If you want to use skip_rate, you can arrange a callback with changing drop_rate.

Just my opinion on this: I think the parameters I add 'here' should be tested, I am not saying they are wrong, they can be wonderful ideas, but I want to be convinced before I add them 'here'.

skip_rate and sample_type added to my dart branch.

gugatr0n1c · 2016-12-19T11:30:32Z

@wxchan If I set in xgboost learning_rate to 1, accuracy is very bad as well, even worse than here...

wxchan · 2016-12-19T11:37:11Z

@gugatr0n1c in original paper, they only use shrinkage_rate=1/(1+num_drop_trees); as marugari said, he set shrinkage_rate_ = learning_rate_ / (drop_index_.size() + learning_rate_); I think this is the main difference rather than skip_rate or sample_type.

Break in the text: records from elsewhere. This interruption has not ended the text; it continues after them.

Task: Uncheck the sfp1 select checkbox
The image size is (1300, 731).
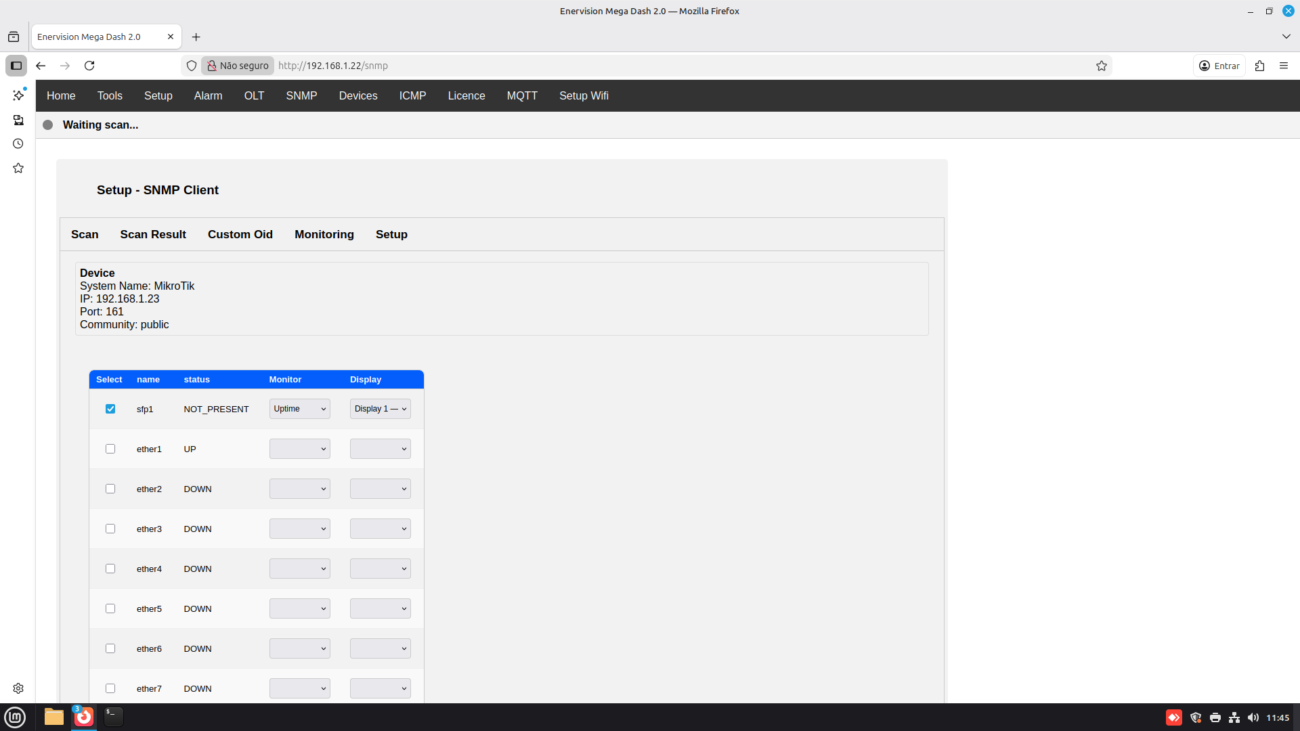Action: (110, 409)
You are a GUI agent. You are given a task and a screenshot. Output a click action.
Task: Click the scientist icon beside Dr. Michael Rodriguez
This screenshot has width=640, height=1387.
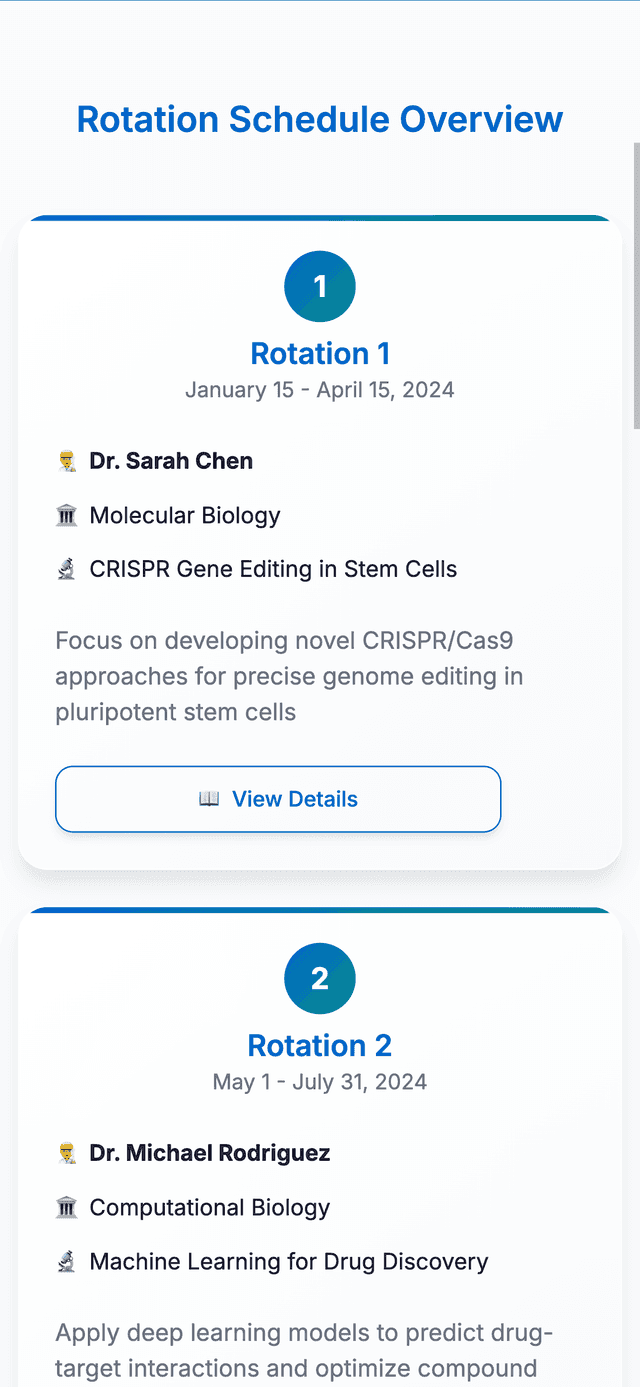[x=67, y=1153]
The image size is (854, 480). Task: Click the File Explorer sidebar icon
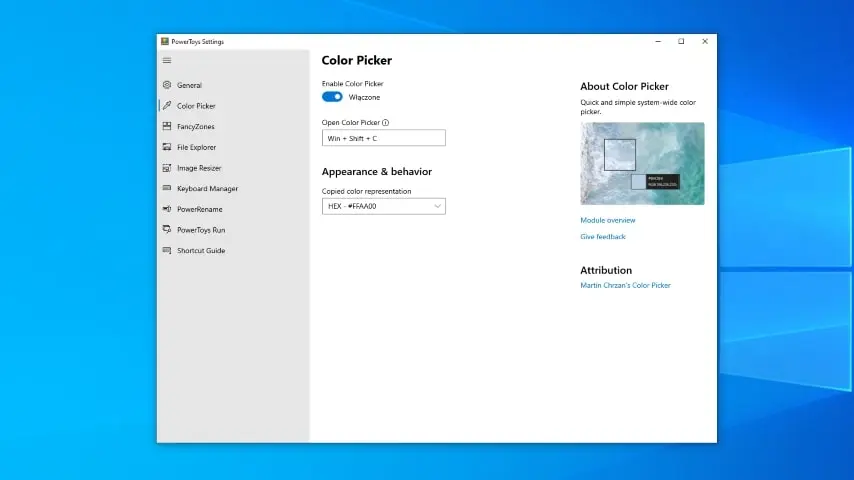click(x=167, y=147)

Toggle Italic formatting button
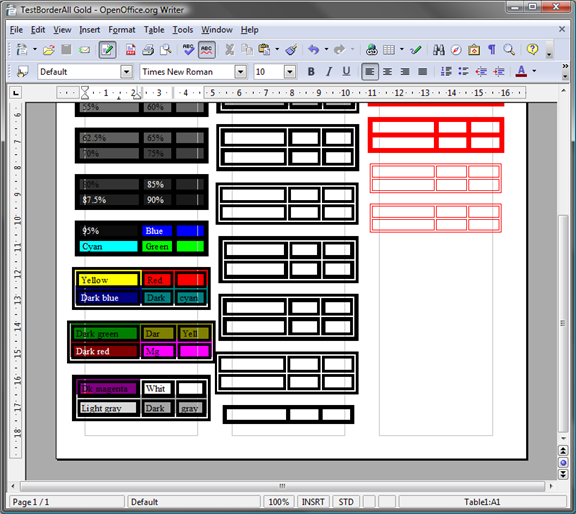[x=329, y=72]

But according to code in xgboost:

float factor = 1.0 * num_drop / (num_drop + lr);
for (size_t i = 0; i < idx_drop.size(); ++i) {
  weight_drop[i] *= factor;
}
for (size_t i = 0; i < size_new_trees; ++i) {
  weight_drop.push_back(1.0 / (num_drop + lr));
}

If num_drop is a reasonable integer, num_drop+lr should not have big differences when lr=1 or lr=0.1. It has a lot of math involved in deciding these weights, I actually don't fully get it.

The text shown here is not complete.